Ce domaine se compose d'une ferme fortifiée (on trouve sur certains écrits : d'après le cadastre de 1829, plan d'un manoir de type féodal) et de terrains se trouvant à ses débuts sur la commune de St Maurice lès Châteauneuf, mais depuis que St Edmond est devenue commune en 1932, le domaine se trouve sur St Edmond.

D'où vient ce toponyme : la Matrouille. D'après Mr Mario Rossi, professeur à l'université d'Aix en Provence, les patronymes sont toujours issus de noms de lieux-dits. Or matrouille, martorelle etc. veut dire cimetière, martyre, c'est pourquoi le patronyme de Martorelle remonterait à bien avant 1230 et viendrait d'un lieu comme ça, les seigneurs ayant pris le nom de cette terre.

L'église de Châteauneuf appartenait à l'église collégiale de St Paul de Lyon dès le XIIe siècle. Bientôt le Chapitre de St Paul acquiert d'autres droits. En 1253 Arnaud de la Martorelle fait une donation au Chapitre (corps des chanoines d'une église) de St Paul de Lyon « cède servis et droits sur terres prés et bois situés à la Martorelle sur la paroisse de St Maurice, à lui appartenant ... » Il se réserve toutefois les bois nécessaires pour refaire ses maisons, si elles sont détruites par le temps ou l'incendie. Avec son épouse Guigonne il s'engage à cette vente et cession par devant Guichard, official de Lyon.

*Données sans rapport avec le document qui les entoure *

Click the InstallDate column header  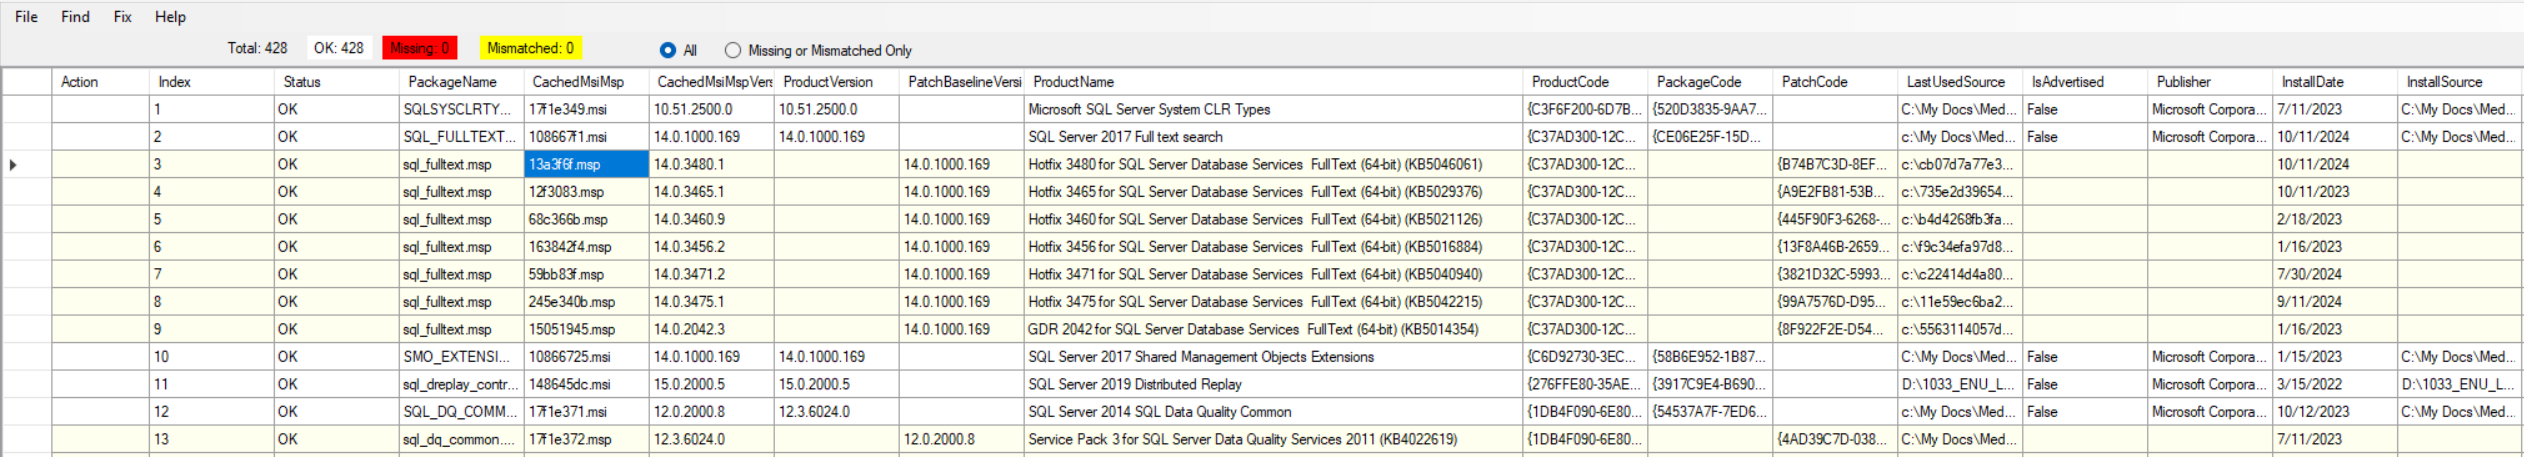[x=2312, y=82]
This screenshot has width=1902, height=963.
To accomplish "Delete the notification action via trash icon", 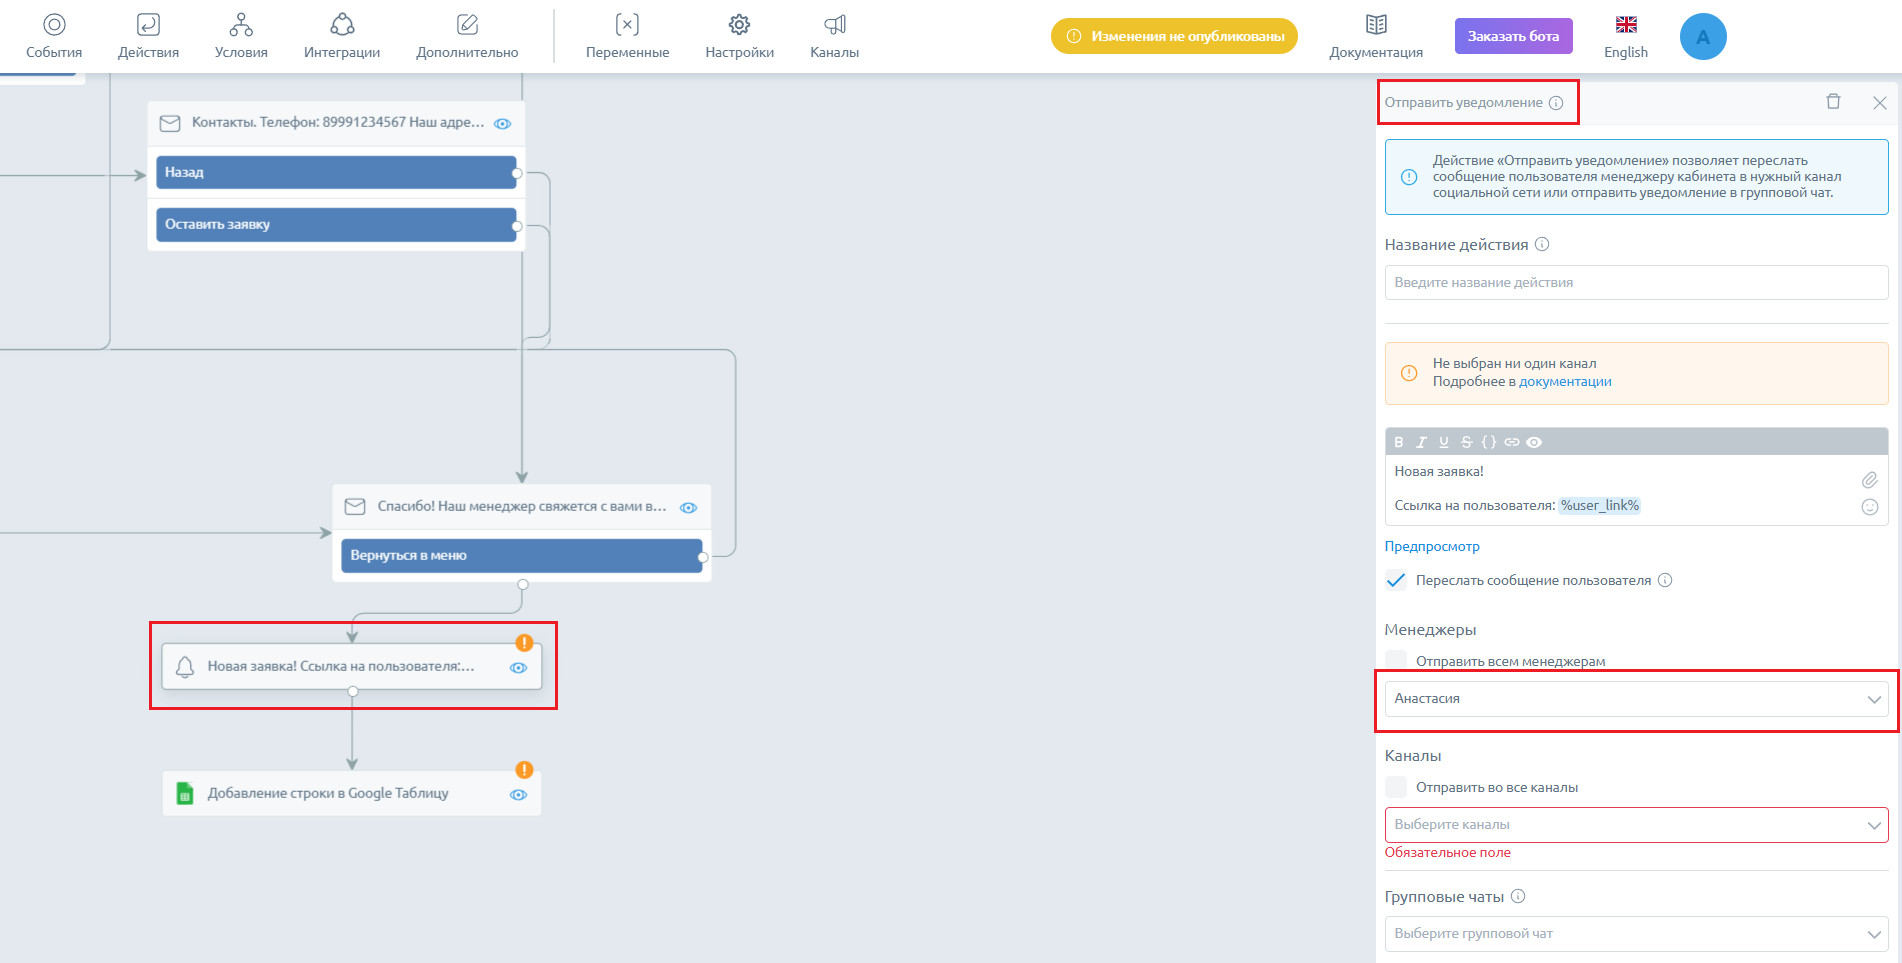I will pyautogui.click(x=1833, y=101).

La Martorelle est bien la Matrouille, toponyme un peu transformé au cours des temps.

Et on lit chez l'abbé Pagani : « parmi ces anciennes familles féodales de cette partie du Mâconnais qui nous intéresse nous citerons les Le Blanc, les de La Martorelle, les de Semur ... »

Plus tard, Dame Jehanne des Serpenz (plusieurs orthographes ou aussi d'Isserpents) a donné « denombrement de sa segnoirie de la Mayteroille de 50 livres de revenu annuel en 1560 ». Venait-elle de l'Allier où la commune d'Isserpent possède un château et où on trouve un blason semblable à celui des Des Serpenz ? Toujours est-il qu'on retrouve bien cette seigneurie à St Maurice lès Châteauneuf.

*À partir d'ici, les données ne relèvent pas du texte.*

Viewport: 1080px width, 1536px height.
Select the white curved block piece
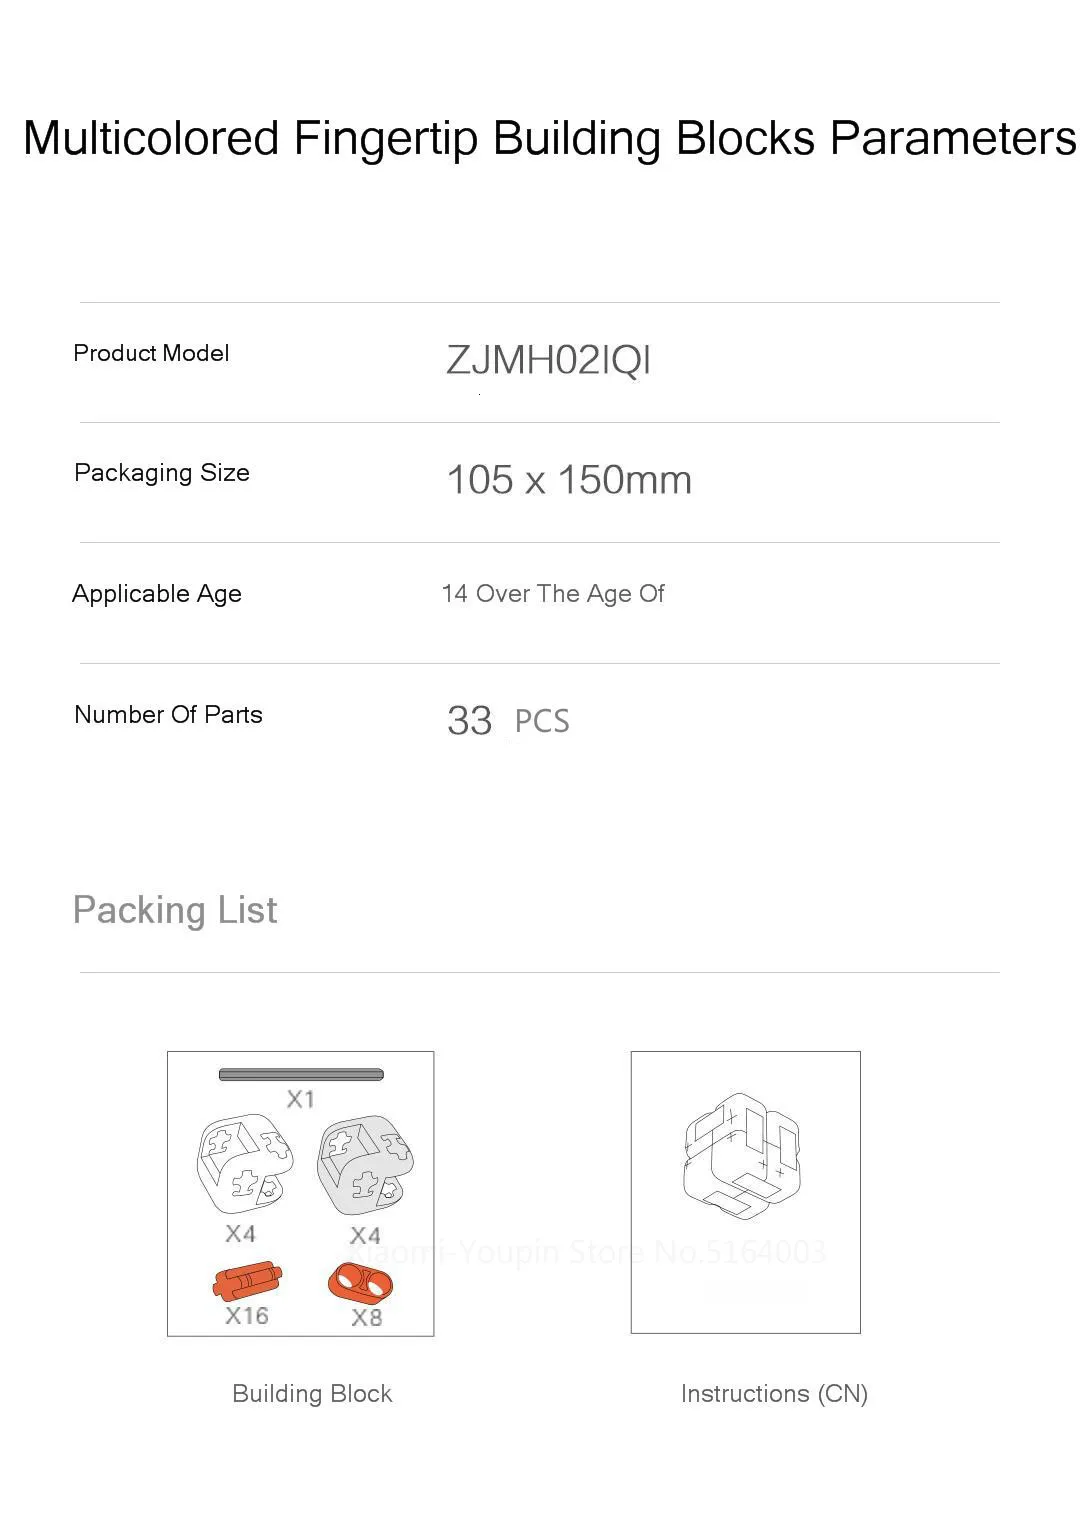(245, 1165)
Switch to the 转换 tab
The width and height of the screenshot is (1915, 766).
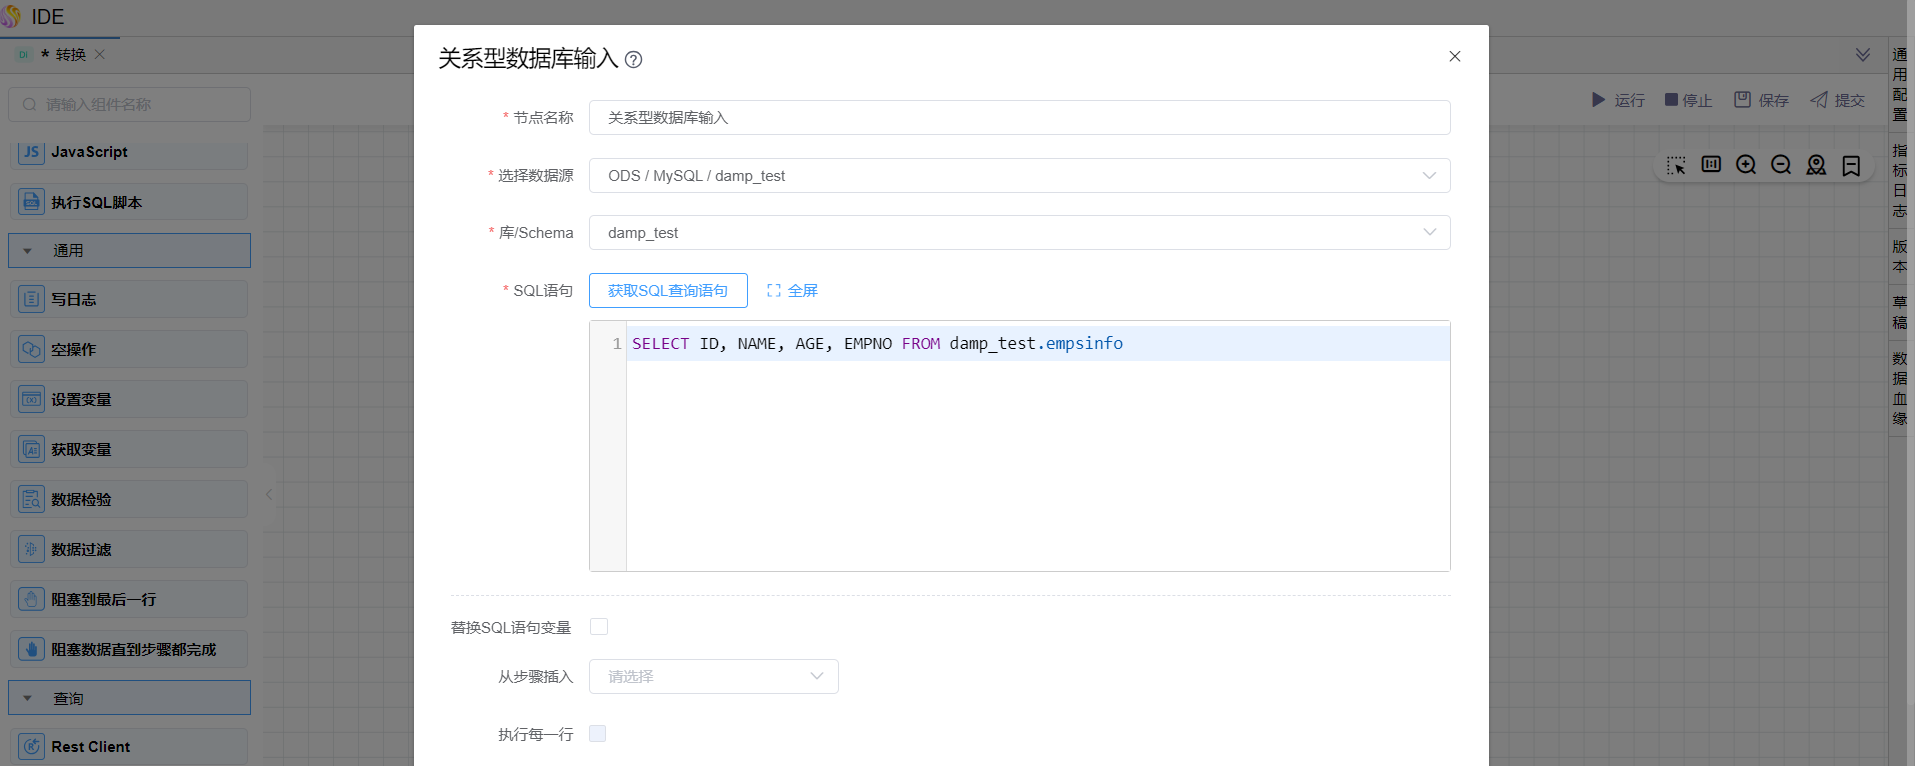(x=70, y=55)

Le premier acte (1) nous apportant des renseignements utiles sur ce manoir date du 23 janvier 1760 : c'est un acte de mariage entre Messire Jean-Baptiste Chevalier, seigneur des Raviers de Bois Sainte-Marie et Demoiselle Anne Catherine De Royers, fille d'Alphonse De Royers et de Dame Odin de la Malignère, père et mère de l'épouse demeurant à la Matrouille. Ce patronyme étant écrit de différentes façons, mais plus souvent De Royers, on adoptera cette orthographe.

En effet, ce manoir est devenu un fief des De Royers mais il nous faut voir comment.

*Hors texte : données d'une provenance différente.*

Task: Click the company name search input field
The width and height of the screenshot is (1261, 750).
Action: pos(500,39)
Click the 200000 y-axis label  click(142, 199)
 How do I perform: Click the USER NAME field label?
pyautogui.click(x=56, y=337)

En réalité, le premier possesseur de ce fief était Marc de Tenay, seigneur de St Christophe et de la Matrouille. L'origine du marché de St Christophe n'est pas vraiment connue, mais les de Tenay ont eu une grande influence, d'abord, on trouve : « à Charles VII en 1488, une supplication de messire Jean de Tenay, seigneur du lieu, institue par lettres patentes trois foires... » puis en 1627 messire Laurent de Tenay pense « qu'il serait à propos de le changer du vendredi au mercredy » puis encore d'autres changements auront lieu et une ordonnance de Louis XVIII du 19 janvier 1820 stipule : « les 12 foires qui se tiennent actuellement à St Christophe auront lieu à l'avenir le troisième jeudi de chaque mois »

On peut dire que les foires, jusqu'en 1866, se tiennent dans la rue principale : l'Allée de Tenay.

Mais les de Tenay avaient, outre St Christophe, d'autres seigneuries et celle qui nous intéresse : la Matrouille.

La seigneurie passa à Laurent de Tenay, puis à son fils, Claude Hippolite, qui établit un testament mutuel entre sa femme, dame Claudine Delafay, et lui, qui fut déclaré le 29 mars 1679. Ce testament ne nous apprend rien sinon qu'ils ont distribué leur argent à leurs enfants, mais on n'y parle pas de leurs fiefs. Et Claude Hippolite décédera bien plus tard car on trouve sa sépulture déclarée le 20 mai 1690 et, sur les registres, l'acte de sa mort.

Le fief de La Matrouille est alors vendu à Alexandre de Guillermain le 25 septembre 1692 par le fils de Claude Hippolite, Marc Hilaire de Tenay.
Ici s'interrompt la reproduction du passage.